In the last year, Republicans have held strategy sessions, run hundreds of ads and spent millions of dollars trying to woo Hispanics. Now the world-renowned Mayo Clinic is also courting this group in a strategic, albeit less-funded way.
Every year, thousands of Spanish-speaking patients travel to the Minnesota-based nonprofit clinic from all over the world for cutting-edge treatment and Mayo has launched a new storytelling campaign to better connect with them.
Historias Mayo is a series of Spanish-language video stories about Latino patients and doctors. It's meant to inform people that Mayo is open to patients from all over the world, regardless of income or language, and that there are doctors and services available in Spanish.
The videos feature both unknown figures as well as famous faces, like Mexican race car driver Adrián Fernandez and Venezuelan fencing champion Carmen Militza Perez, who is now a doctor at Mayo.

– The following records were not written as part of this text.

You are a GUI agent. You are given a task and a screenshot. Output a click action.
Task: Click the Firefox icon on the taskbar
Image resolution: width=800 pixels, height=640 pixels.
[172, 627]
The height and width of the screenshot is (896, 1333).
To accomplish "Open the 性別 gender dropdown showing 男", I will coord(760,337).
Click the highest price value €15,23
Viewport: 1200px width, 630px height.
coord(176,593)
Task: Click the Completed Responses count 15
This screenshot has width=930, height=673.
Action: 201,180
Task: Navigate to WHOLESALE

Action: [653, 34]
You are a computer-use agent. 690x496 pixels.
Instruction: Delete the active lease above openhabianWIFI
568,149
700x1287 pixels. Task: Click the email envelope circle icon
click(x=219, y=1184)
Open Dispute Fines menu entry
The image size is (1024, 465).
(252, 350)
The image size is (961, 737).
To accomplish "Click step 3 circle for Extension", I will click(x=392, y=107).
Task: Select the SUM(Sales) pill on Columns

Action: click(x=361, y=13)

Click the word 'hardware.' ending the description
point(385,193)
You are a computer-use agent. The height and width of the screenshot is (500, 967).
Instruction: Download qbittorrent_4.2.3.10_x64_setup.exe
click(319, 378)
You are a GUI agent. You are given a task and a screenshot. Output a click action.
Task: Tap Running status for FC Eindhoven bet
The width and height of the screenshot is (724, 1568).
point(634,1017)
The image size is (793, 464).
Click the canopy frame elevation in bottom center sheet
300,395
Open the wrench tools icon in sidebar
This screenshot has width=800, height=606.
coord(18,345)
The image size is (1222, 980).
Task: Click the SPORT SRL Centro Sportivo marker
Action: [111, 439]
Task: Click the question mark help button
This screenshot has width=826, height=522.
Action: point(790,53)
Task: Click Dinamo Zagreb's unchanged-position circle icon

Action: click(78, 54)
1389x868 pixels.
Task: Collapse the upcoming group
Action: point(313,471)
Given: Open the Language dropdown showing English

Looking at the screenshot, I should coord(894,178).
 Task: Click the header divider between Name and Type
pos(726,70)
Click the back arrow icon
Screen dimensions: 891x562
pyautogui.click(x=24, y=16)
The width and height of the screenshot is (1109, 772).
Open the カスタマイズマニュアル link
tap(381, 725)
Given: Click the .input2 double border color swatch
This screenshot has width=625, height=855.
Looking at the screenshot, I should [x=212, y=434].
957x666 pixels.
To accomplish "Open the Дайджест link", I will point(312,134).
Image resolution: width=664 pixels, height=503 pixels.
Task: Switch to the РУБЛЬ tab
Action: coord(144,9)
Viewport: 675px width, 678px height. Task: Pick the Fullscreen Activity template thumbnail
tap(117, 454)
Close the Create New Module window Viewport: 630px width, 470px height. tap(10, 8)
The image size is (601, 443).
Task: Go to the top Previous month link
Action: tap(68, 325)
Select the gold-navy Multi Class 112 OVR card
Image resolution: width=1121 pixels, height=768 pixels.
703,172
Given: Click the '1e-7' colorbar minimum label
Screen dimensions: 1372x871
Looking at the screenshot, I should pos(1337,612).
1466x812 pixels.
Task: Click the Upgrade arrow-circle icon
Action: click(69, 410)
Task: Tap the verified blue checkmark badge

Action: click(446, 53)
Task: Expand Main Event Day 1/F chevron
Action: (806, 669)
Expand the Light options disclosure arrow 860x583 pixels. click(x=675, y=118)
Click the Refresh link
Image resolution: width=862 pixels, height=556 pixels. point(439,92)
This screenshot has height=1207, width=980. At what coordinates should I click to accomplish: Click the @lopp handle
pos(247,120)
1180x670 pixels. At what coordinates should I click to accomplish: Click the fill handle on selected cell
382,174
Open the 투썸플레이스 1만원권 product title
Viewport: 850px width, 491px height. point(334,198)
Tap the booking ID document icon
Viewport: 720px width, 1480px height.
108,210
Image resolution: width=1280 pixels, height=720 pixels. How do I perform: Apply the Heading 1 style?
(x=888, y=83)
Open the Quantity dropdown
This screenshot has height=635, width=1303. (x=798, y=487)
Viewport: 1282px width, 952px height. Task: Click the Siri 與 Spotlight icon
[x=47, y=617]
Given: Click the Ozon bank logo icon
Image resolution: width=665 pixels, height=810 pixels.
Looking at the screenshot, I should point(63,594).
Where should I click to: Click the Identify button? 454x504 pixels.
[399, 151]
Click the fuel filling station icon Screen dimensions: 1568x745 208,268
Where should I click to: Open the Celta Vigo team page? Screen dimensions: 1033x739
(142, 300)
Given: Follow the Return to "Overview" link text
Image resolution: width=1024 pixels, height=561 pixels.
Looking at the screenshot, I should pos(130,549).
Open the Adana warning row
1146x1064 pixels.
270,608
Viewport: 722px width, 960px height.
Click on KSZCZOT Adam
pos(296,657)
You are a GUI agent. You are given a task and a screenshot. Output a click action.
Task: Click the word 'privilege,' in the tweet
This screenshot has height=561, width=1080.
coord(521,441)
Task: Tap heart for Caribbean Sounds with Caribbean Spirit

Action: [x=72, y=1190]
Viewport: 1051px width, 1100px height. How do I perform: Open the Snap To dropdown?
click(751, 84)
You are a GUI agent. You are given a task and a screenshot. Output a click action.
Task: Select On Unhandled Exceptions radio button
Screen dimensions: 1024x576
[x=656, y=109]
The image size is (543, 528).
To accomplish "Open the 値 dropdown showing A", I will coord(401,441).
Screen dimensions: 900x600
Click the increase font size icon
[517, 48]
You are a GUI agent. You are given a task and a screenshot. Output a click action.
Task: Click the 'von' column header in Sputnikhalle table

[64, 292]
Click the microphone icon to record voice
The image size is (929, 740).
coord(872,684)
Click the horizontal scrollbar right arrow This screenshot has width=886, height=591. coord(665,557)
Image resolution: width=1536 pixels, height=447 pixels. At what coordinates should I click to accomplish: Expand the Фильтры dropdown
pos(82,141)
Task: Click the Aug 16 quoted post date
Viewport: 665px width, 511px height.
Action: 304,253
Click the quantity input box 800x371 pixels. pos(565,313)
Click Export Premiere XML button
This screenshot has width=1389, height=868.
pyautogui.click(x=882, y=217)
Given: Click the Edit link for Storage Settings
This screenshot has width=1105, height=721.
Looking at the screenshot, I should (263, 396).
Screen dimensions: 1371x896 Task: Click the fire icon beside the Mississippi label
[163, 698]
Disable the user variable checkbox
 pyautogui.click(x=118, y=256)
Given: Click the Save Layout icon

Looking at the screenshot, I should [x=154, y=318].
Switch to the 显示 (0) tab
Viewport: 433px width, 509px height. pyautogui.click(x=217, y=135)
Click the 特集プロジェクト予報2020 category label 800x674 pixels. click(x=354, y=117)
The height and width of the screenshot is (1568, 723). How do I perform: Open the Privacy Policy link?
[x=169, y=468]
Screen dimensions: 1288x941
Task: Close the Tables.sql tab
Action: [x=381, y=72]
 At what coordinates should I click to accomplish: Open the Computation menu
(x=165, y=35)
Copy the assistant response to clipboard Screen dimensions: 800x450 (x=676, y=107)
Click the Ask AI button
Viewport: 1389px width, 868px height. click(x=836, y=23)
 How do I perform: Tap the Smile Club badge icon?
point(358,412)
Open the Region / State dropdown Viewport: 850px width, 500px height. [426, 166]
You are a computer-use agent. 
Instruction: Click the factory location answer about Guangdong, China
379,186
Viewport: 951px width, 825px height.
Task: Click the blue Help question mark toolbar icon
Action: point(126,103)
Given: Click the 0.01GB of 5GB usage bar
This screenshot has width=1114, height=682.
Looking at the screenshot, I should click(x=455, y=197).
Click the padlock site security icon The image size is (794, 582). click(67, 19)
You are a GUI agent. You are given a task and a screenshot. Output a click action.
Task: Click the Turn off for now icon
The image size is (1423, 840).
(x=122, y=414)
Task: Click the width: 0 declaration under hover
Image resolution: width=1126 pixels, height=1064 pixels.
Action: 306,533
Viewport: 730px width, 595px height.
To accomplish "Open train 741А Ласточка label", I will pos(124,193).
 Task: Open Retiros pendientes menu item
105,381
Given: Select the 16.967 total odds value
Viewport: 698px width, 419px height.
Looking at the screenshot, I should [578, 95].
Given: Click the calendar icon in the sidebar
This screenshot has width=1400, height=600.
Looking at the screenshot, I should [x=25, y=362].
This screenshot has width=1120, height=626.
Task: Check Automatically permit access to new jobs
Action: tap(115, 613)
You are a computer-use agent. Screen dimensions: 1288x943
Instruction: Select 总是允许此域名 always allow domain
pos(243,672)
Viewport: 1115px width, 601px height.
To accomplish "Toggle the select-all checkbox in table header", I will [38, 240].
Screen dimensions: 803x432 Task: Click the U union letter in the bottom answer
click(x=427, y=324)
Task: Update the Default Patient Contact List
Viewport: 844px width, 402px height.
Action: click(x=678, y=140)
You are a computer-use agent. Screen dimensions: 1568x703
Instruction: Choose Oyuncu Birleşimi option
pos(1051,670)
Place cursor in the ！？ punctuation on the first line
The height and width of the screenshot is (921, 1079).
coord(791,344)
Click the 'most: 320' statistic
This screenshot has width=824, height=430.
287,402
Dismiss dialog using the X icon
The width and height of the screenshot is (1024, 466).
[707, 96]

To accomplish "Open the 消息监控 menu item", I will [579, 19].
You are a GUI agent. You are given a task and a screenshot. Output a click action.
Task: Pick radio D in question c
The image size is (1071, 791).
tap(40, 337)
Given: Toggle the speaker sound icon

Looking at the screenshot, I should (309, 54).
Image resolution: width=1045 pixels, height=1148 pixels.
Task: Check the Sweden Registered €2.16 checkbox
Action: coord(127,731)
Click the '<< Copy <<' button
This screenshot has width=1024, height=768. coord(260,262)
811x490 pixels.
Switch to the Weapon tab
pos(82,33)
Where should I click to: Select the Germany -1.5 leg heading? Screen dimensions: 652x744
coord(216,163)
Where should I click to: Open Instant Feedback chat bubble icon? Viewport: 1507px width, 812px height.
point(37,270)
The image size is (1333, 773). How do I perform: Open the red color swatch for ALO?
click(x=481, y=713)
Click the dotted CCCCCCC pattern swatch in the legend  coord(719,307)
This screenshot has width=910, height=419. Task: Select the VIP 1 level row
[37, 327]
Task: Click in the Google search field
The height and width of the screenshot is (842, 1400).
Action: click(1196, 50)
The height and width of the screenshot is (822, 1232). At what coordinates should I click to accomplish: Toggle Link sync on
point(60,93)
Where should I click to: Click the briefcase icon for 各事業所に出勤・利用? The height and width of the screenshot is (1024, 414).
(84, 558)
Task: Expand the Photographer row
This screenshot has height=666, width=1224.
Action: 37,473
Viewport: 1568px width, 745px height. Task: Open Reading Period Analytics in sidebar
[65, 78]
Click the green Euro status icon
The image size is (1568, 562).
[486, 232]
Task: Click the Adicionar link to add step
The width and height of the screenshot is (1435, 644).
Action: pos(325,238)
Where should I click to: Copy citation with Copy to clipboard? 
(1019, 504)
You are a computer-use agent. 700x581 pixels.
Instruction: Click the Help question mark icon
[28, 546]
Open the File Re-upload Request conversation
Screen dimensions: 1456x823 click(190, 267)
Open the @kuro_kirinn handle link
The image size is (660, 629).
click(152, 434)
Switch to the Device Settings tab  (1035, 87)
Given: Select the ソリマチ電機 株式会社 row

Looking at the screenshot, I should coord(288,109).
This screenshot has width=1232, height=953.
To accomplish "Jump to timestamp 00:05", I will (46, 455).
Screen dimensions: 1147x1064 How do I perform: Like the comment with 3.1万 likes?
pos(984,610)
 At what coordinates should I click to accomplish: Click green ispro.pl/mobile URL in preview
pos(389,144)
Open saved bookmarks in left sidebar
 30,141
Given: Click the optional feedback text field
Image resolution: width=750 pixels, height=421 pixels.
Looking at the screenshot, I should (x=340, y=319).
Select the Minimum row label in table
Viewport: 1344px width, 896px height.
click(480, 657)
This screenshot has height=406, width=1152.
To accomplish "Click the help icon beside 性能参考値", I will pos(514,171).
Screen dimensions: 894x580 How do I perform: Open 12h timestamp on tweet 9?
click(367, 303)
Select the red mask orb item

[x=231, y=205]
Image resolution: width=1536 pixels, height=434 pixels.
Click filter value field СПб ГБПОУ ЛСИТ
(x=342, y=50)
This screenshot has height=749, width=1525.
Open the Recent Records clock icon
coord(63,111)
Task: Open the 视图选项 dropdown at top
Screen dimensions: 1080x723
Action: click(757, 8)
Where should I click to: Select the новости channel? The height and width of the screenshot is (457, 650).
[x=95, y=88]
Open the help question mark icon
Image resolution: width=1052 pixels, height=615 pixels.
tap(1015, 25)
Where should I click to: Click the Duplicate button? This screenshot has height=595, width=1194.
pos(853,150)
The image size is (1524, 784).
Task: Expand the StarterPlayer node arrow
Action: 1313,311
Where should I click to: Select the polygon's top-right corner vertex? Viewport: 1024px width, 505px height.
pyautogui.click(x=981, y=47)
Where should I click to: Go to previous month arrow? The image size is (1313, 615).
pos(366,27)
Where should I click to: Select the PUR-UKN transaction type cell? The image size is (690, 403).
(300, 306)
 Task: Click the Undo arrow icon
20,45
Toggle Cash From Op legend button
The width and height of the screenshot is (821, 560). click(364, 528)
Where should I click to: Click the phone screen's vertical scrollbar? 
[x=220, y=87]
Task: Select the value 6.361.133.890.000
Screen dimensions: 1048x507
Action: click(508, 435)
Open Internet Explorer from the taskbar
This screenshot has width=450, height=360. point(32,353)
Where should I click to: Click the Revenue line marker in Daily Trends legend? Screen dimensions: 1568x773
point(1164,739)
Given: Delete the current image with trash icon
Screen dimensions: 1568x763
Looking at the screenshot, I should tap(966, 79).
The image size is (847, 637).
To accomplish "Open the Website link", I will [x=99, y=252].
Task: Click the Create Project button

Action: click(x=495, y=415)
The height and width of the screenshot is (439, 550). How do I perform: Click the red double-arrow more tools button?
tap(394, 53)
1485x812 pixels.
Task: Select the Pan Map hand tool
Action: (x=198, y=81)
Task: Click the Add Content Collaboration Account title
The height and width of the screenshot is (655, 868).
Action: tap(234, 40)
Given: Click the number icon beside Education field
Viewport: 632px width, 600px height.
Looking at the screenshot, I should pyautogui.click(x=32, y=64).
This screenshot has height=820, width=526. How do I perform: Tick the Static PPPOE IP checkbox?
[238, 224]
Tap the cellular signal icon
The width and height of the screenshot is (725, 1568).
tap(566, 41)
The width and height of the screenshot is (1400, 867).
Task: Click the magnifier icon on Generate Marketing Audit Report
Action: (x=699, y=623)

Dr. Sharonne Hayes, a cardiologist and director of Diversity and Inclusion at Mayo, said during a phone interview on Tuesday that the storytelling project is a natural extension of other Hispanic outreach efforts. Over the last three years that's also included a revamped Spanish-language website as well as a Spanish-language Facebook page.
"Healthcare is all about stories," Hayes added. "For me, as a practicing clinician, the whole patient care experience is the story and how it unfolds and how we get to the root of their problems."
The decision to use stories as the centerpiece of the outreach campaign was key. People have been telling stories as long as they've been talking and there's a reason for that. There's a "visceral connection" inherent in storytelling, and connecting with patients is a big part of healthcare.
The videos are impressive. They feature pop-up icons that display videos-within-the-video when clicked, as well as related infographics. Emily Hiatt, a spokesperson for Mayo, declined to reveal how much money the clinic has devoted to Hispanic outreach and said only that the videos were "very affordable."
The outreach campaign comes at an interesting time financially for the clinic. Mayo Clinic President and CEO Dr. John Noseworthy, a neurologist, said the clinic expects to see a significant loss of revenue over the next five years. It's part of why they have asked the Minnesota legislature for nearly $600 million to spend on infrastructure. Noseworthy was in Washington, D.C. on Tuesday to lobby Congress, as he said at a news conference, "to fund excellence."
He said he expects Mayo to invest more than $3 billion in the local Rochester community over the next two decades and that the infrastructure money will help attract more people to their organization. The video stories make clear that the clinic would like to attract Spanish-speaking patients, too.
Mayo will be adding new video stories throughout the year. The videos are accessible via tablet and mobile devices, and Hiatt said that Mayo recognizes health care, like many things, is moving that direction.
"The goal is to inspire others to share their stories," she said, "so social media engagement is key."